Fileur éternel des immobilités bleues,

Je regrette l'Europe aux anciens parapets.

Dans Bateau ivre, Arthur Rimbaud exprimait ainsi sa nostalgie de la vie réelle, par opposition aux hallucinations fantastiques qu'il venait de nous faire partager. Ces deux vers, écrits en 1871, peuvent sembler étranges quand on sait que le poète maudit a précisément fuit la réalité, trop plate, pour filer vers l'inconnu, à l'image de cette embarcation sans gouvernail.

Est-ce à cette même réalité que veulent échapper, aujourd'hui, ces drôles de chasseurs de bébêtes virtuelles ? Depuis la sortie officielle de Pokémon Go, le nouveau jeu de Nitendo, développé par la société Niantic, ils et elles sont des dizaines de milliers, jeunes ou moins jeunes, à traquer les fausses bestioles. Pas de quartier pour Pikatchu !

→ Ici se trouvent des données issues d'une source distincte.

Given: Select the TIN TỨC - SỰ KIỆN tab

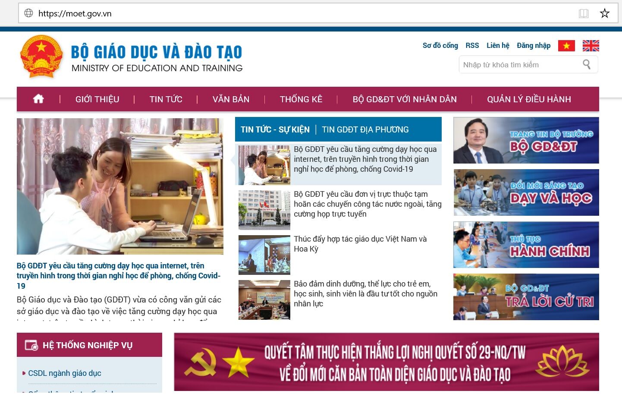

La presse, émerveillée par le nouveau « phénomène de société », ne cache pas son admiration et ne tarit pas de complaisance pour ces chasseurs d'un nouveau genre qui se retrouvent un instinct grégaire. Alors, on parle d'un jeu révolutionnaire ! Pensez. Jusqu'ici, on connaissait (c'était il y a bien longtemps) les Tamagotchi, ces animaux de compagnie virtuels que nos enfants se devaient de soigner et nourrir sous peine de traumatisme à vie. Plus près, on connaît les accrocs de jeux vidéos qui ne décollent plus de leur chambre et de leur écran. Avec Pokémon Go, précisément, le but est de sortir, armé de son smartphone, afin de détecter la petite bête qui n'existe pas pour la flinguer sans toutefois donner la mort pour de vrai. Et c'est formidable. On aurait même vu un ado de 13 ans accompagner sa mère lorsqu'elle fait ses courses. Du jamais vu, ou presque. Révolution.

Certes, les chasseurs risquent de se prendre un poteau dans l’œil (ou un bus bien réel). Aux États-Unis, certains auraient involontairement pénétré dans des zones militaires (!). Mais, nous rassure-t-on, ils peuvent marcher jusqu'à cent kilomètres. Pokémon Go est donc un jeu sportif. Addictif, mais sportif.

Reste que l'on doit s'interroger sur cette manière de privilégier le virtuel sur le réel. Cette inversion des valeurs, dans une société qui ne sait plus faire rêver, ne saurait être innocente.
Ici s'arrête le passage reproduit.